食料品の値上げラッシュの中、2008年の減反が強化


[米減反]08年も難航気配…農水省などが「背水の陣」
----略-----
 「結果が出なければ新たな農政展開が崩れる。失敗は許されない」。今月12日、農水省で開かれた地方農政局長会議で、白須敏朗事務次官はこう発破をかけた。

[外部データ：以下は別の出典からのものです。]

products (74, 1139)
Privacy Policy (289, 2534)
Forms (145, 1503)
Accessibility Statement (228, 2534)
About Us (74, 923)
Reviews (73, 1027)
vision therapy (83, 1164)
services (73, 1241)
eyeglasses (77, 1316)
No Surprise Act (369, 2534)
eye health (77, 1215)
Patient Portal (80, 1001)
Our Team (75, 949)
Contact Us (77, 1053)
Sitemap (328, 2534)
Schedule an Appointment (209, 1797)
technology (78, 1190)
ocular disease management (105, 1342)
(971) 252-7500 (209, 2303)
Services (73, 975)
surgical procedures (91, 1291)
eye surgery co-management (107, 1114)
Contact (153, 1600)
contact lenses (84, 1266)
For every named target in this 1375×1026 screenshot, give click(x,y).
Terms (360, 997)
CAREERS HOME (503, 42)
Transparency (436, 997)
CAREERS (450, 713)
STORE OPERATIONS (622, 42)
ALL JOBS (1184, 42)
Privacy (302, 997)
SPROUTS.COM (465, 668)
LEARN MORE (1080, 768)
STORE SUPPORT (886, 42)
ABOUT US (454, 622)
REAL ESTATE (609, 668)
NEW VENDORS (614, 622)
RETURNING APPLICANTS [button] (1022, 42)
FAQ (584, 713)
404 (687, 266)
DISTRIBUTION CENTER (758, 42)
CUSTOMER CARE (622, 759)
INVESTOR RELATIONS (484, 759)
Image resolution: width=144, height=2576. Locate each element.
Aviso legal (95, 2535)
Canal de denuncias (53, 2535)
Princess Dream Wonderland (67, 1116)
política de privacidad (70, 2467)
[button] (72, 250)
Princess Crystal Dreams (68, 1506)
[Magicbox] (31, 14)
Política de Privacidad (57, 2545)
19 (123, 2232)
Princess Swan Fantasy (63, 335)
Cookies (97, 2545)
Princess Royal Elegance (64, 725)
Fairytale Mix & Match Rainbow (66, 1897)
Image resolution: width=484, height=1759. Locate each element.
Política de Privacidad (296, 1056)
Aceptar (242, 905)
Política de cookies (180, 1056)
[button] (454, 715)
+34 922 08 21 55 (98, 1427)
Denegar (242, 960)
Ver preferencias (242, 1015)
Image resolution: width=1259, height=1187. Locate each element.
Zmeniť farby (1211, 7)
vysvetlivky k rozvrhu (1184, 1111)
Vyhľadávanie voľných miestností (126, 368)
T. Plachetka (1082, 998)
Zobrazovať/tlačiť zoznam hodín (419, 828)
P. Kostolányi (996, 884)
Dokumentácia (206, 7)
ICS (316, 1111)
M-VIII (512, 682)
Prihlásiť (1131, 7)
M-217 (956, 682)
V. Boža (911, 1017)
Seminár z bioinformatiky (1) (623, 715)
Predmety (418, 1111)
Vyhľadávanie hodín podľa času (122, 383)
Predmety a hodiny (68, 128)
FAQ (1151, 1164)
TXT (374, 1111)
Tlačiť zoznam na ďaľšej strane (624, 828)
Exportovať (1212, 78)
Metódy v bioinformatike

 08年産米の生産目標数量は前年の生産実績より39万トン少ない815万トン。これを達成するには作付面積を10万ヘクタールも減らさなければならない。同省は昨年12月、生産調整を実施した農家への支援と実施しなかった地域に対するペナルティーを盛り込んだ対策強化を決定。年末には農協系以外も含めた関係団体と「目標達成のための合意」を結んだ。年明けからは幹部が地方を回り、協力を呼びかけた。
----略-----
 また、コメ作りの段階ごとに農協や市町村がきめ細かい対策を講じる。作付け前は、生産調整を拡大すれば支援を受けられることを農家に説明し実施を促している。作付け後に過剰が分かったら青刈りや主食用以外への転換を求める。集荷段階では、目標数量を超えたコメは価格に差をつける場合もあるとしている。
----略-----
<生産調整実施者への支援>

・生産調整を拡大し5年間続ける農家に10アール当たり3万~5万円の一時金

・非主食用米の低コスト生産に取り組む農家に10アール当たり5万円の一時金

<目標未達成地域へのペナルティー>

・産地づくり交付金(転作助成金)の受給などで不利な扱いの可能性

毎日jpより引用 全文はこちらをどうぞ

夕飯を食べながらテレビを見ていたら、
食料品価格の値上げラッシュの特集をしていた。
今年も減反が増加する。
食料自給率40%を切る日本では減反目標を達成することに躍起になっているが、自給率100%前後のEUでは穀物需給逼迫で強制減反を廃止。